Türkiye uzun süre bu örgütlerle ilgili net açıklama yapmaktan kaçındı. Ancak işin rengi El kaide bağlantılı yapıların Suriye muhalefetiyle çatışmaya başlaması ve Suriye silahı muhalefetinden bazı örgütlerin El Kaide’ye katılmaya karar vermesiyle değişti. Yani Suriye muhalefetini güçlendirmek için her yolun mübah olmadığı ortaya çıktı. Çünkü ISID adlı örgütü Türkiye karşısında bulunan Azaz kasabasını ele geçirdi. Halep’e 30 km mesafede bulunan Azaz şehri, ihtiyaçların Türkiye’den sağlanması için kullanılan güzergâhın üzerinde bulunduğu için muhalefet açısından önem taşıyor.
YOL VERMENİN BEDELİ
El Kaide’nin Azaz’ı ele geçirmesi üzerine Türkiye’deki sınır kapıları kapatıldı. Bu bir başlangıç oldu. Tabii ki tam bu sırada Nijerya’daki El Kaide baskını, Pakistan’ı Peşawer kentinde bir kiliseye yönelik El Kaide saldırısı dünyanın tepkisini çekince, Suriye’deki El Kaideciler daha görünür hale geldi. İşte bu sırada dolayı bir açıklamayı Başbakan Erdoğan’dan duyduk. 'El Kaide gibi örgütler maalesef İslam’la terör ismini yan yana getiriyor. Bunlar İslam'a en büyük zararı vermiştir" dedi.

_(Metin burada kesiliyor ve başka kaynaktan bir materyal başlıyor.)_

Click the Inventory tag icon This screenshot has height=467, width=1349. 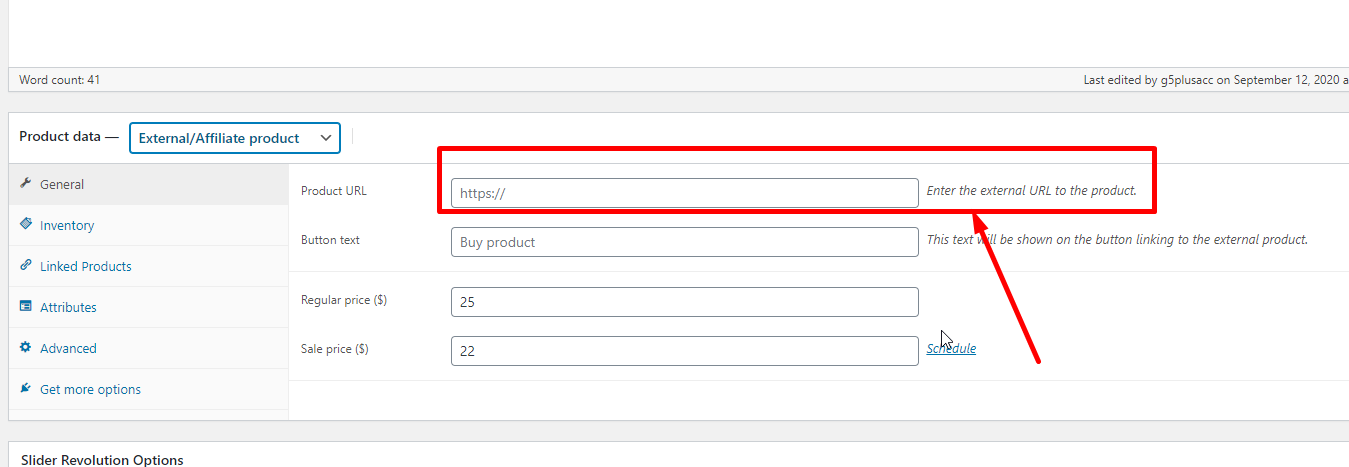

Batılı gazetelerini iddialarına göre Türkiye önceleri, Esad’a karşı etkin bir grup olması hasebiyle, El Nusra’ya karşı biraz hoşgörüyle bakmış olsalar da, artık o dönemin kapandığı anlaşılıyor. Çünkü muhalefete giden silah ve finansmanın büyük kısmına bu örgütler el koyuyor. Türkiye’nin çelişkisi ise muhalifleri silahlandırmak isterken El Kaideyi silahlandırmış olması. Bilinçli ya da değil ama bir vaka. Amerika’nın her şeye rağmen Suriye’den uzak durma nedeni de bu. Dolayısıyla bu örgütler nedeniyle muhalefeti silahlandırmak eskisi gibi kolay da değil. bu arada Suriye’deki El Kaide’nin tepkisi de gecikmedi tabii ki. Türkiye’nin sınır kapılarını kapatması sonrası Türkiye ve Türk hükümetini hedef alan intihar saldırılı düzenleyebilecekleri belirttiler. Yani bumareng etkisinin ilk ipuçları verilmişti.
Suriye 2.5 yıldır Türkiye, bölge ve emperyal güçler için turnusol kağıdı olmaya devam ediyor. Suriye meselesi,Kimin neyi amaçladığı, kimi ne kadarını başarabileceği, kimin Ortadoğu’yu tanıyıp tanımadığını ortaya koyuyor. Türkiye’nin en azından Suriye konusunda El kaide’ye mesafe koyması gecikmiş olsa da yerinde bir adım. Umarız devam eder. Çünkü El Kaide'ye 'yol vermenin' maalesef bir karşılığı oluyor.